Stored data:
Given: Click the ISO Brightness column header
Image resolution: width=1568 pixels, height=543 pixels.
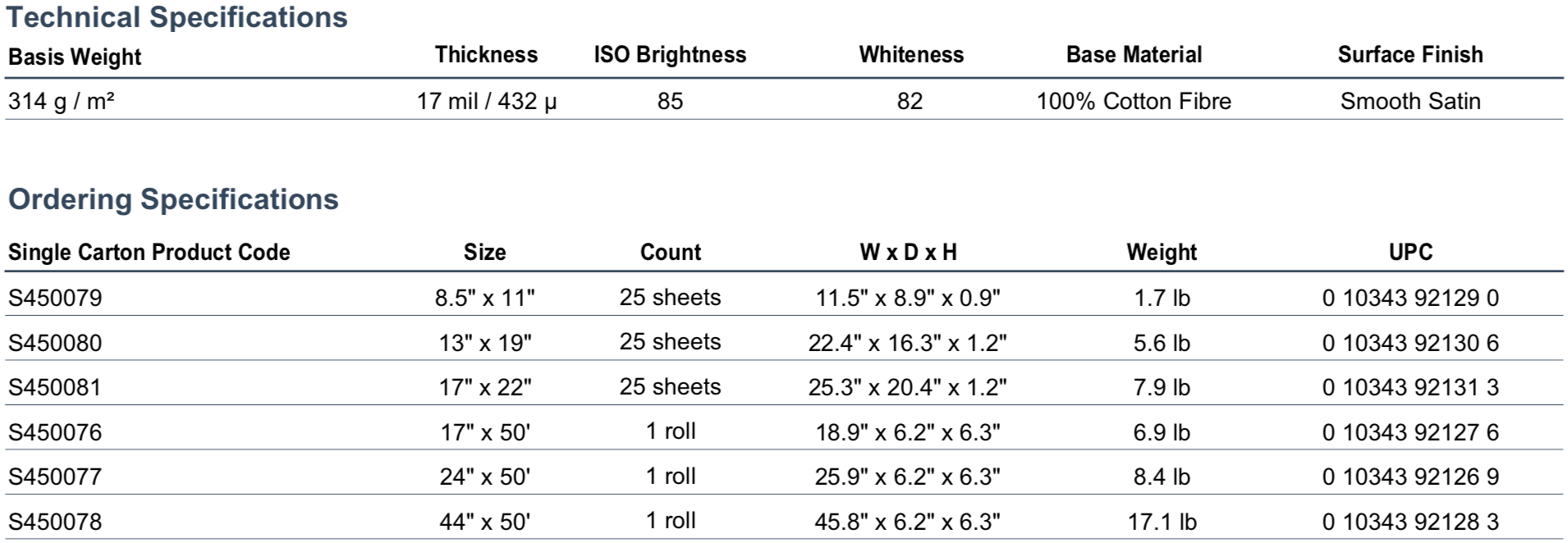Looking at the screenshot, I should pyautogui.click(x=670, y=55).
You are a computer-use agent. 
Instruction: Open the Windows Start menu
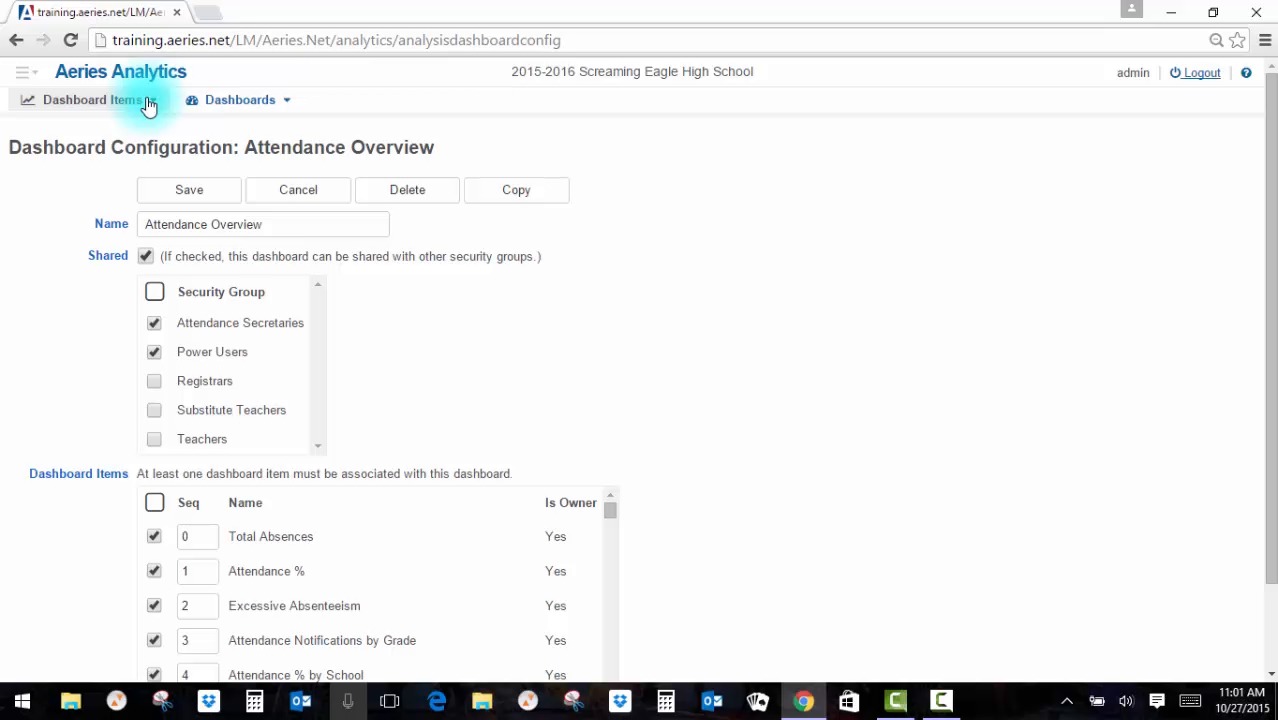22,701
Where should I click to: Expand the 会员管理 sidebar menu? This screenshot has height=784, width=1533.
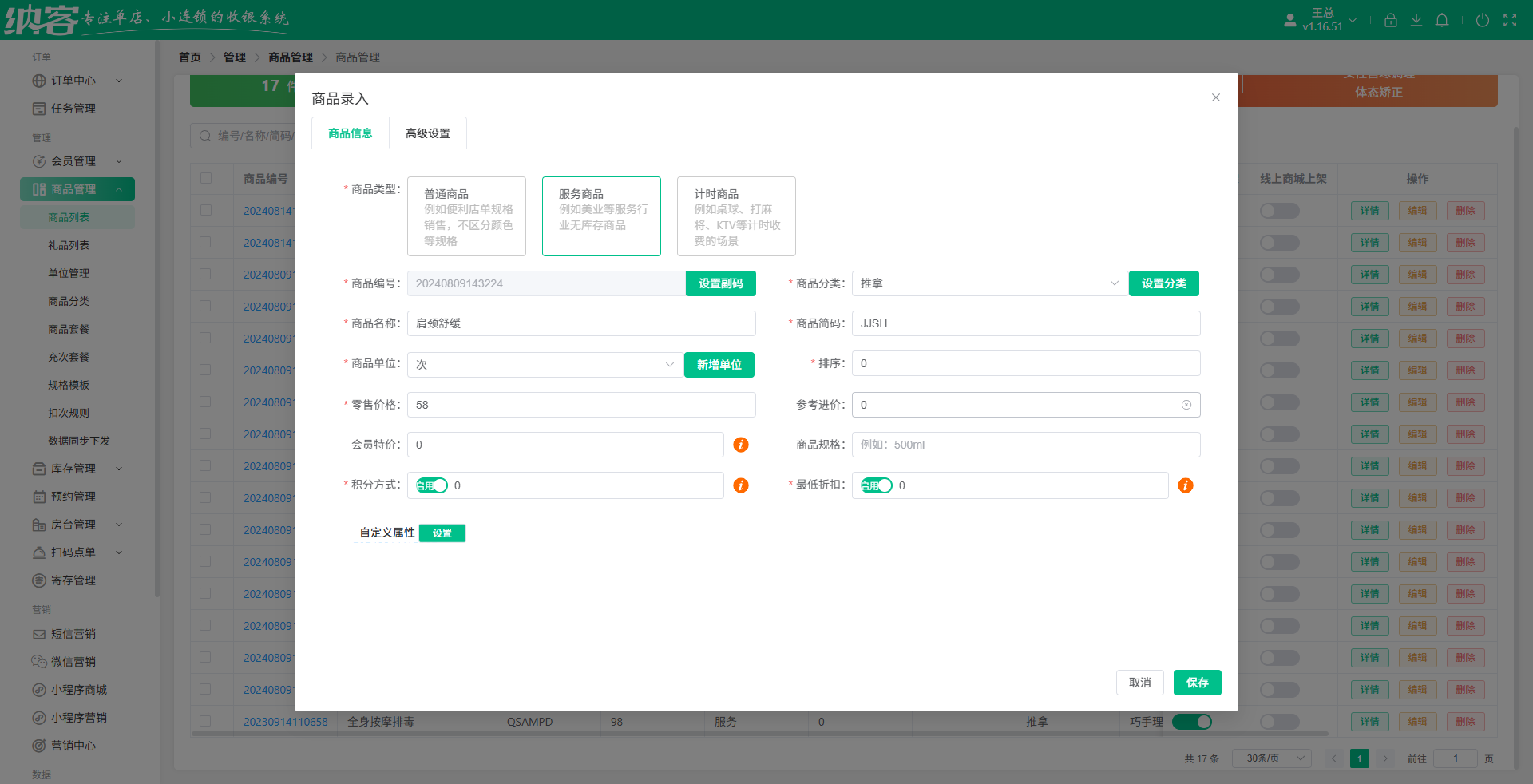[77, 161]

WHAT IS REQUIRED -> Leave every picture out and retype exactly the lines of the records above from the one holding "You are a computer-use agent." through the last, both ends included and nothing besides.

FINISHED TASK ->
You are a computer-use agent. 
Instruction: Open the Windows Start menu
22,701
Where should I click to: Expand the 会员管理 sidebar menu? This screenshot has height=784, width=1533.
[77, 161]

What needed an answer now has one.